Some workout programs require an above-average time investment. Usually, these will include longer distances of running, rucking and swimming as the biggest consumers of your training time. If you are considering joining the military, especially special operations, you must find the time to do these workouts to be best prepared. Here is an email from a military recruit who will be attending dive school training during his initial training after boot camp:
Stew, When I do longer workouts that include running and calisthenics, followed by swimming, I get tired and find myself unable to finish the swim or swim well if I do. Do you recommend snacking before swimming, as it feels like I am running out of gas, or just swimming later in the day?
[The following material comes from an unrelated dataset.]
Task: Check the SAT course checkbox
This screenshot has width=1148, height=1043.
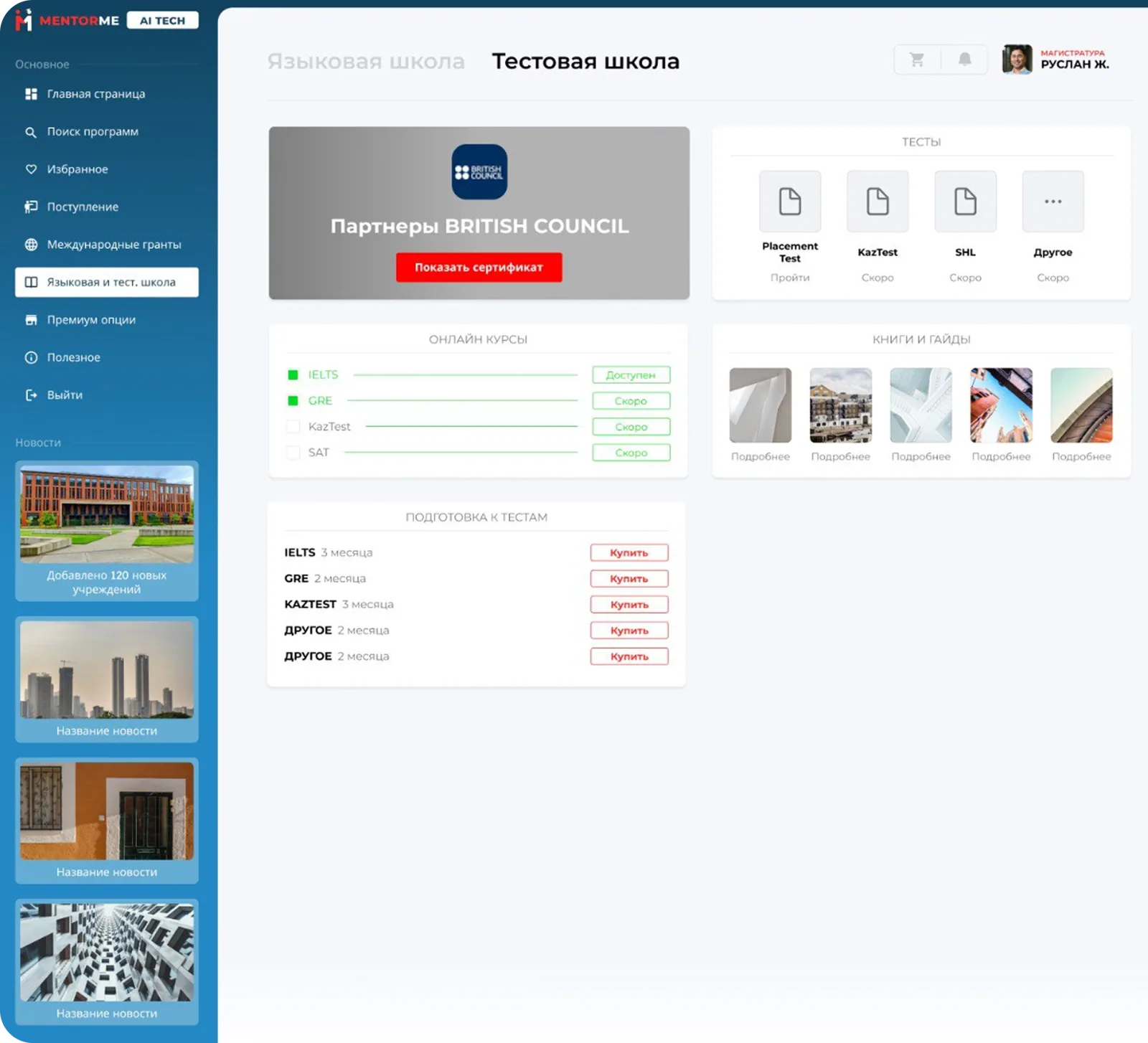Action: click(293, 452)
Thanks, Steven.
One thing is certain: This is no 30-minute gym workout that will prepare you for a long day of military/special operations training; you must put in the time. My advice is to do both options regularly. This will help you create fueling strategies to perform at your best. You may find that when the temperature is hot and humid, you will need more water, electrolytes and carbohydrates for quick refueling.
During your long days (and nights) of training, you will need to get used to longer workouts. However, you will also need to get used to doing a second workout later in the day after a few hours. Perfecting these essential cardio events will help you with your overall work capacity, whether an afternoon swim, ruck or something that lasts an hour or more.
Finding what works best for you and your digestive system is the key to success. The last thing you need is something that upsets your stomach or goes right through you when doing extended physical activity. Over the years, honey, pieces of fruit, carbohydrate/electrolyte drinks, juices and peanut butter have all been good sources of calories and quick energy, functional to keep you in the game each day. These snacks can be kept in backpacks, pockets or your locker, and you can access them throughout the day for a quick 200-300 calories, if needed.
However, there will be long days, and you may not have access to extra food, so ensure you eat well before the day starts. Adding extra calories during regular mealtimes will be helpful when the day turns to night and you are still running, rucking or carrying equipment. Sometimes, you must run on empty and rely on fat reserves to break down for emergency energy. Having some bulk to handle those days will be helpful, too.
The one thing you cannot forget -- as doing so is the quickest way to end your military/spec ops training goals -- is not to stay hydrated. Adding electrolytes is also necessary, as the danger of becoming a heat casualty and full-body muscle cramps will soon follow if you do not stay on top of replenishing the water lost throughout the day.